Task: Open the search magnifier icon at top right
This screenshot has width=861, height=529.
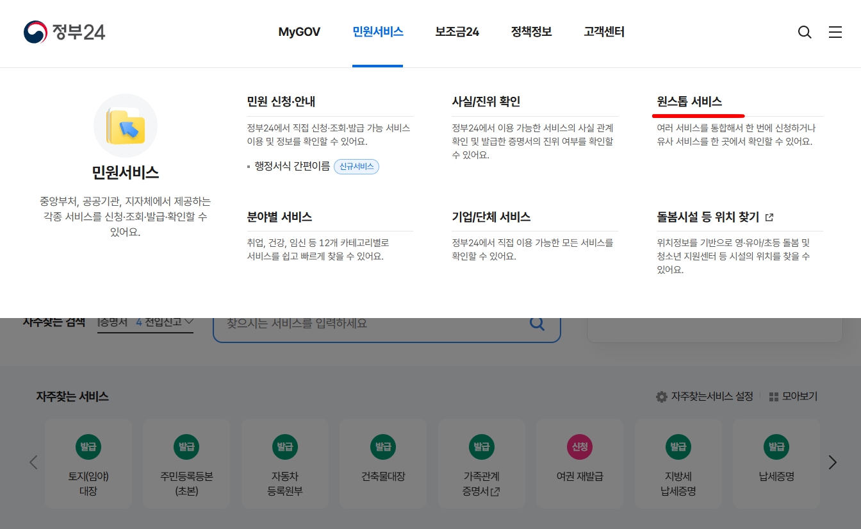Action: 805,31
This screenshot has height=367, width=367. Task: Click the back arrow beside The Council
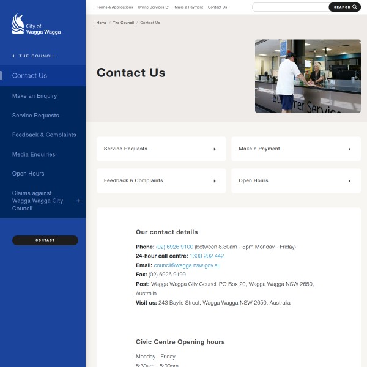(x=13, y=56)
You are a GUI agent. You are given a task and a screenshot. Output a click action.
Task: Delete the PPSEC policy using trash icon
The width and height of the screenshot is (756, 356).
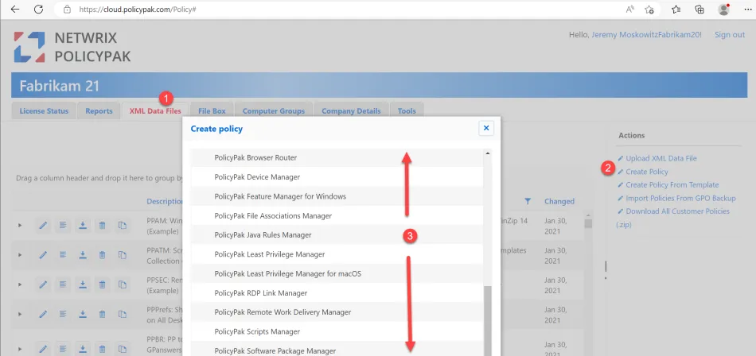click(103, 282)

> **Aim of the exercise**:
Rewrite all the items above, replacing every "screenshot" with "image" and changing nothing else. Leave the pictures out.

> **Solved exercise**:
Task: Open the search magnifier icon at top right
This image has width=861, height=529.
Action: 805,31
This image has height=367, width=367. Task: Click the back arrow beside The Council
(x=13, y=56)
You are a GUI agent. You are given a task and a image. Output a click action.
Task: Delete the PPSEC policy using trash icon
The width and height of the image is (756, 356).
click(103, 282)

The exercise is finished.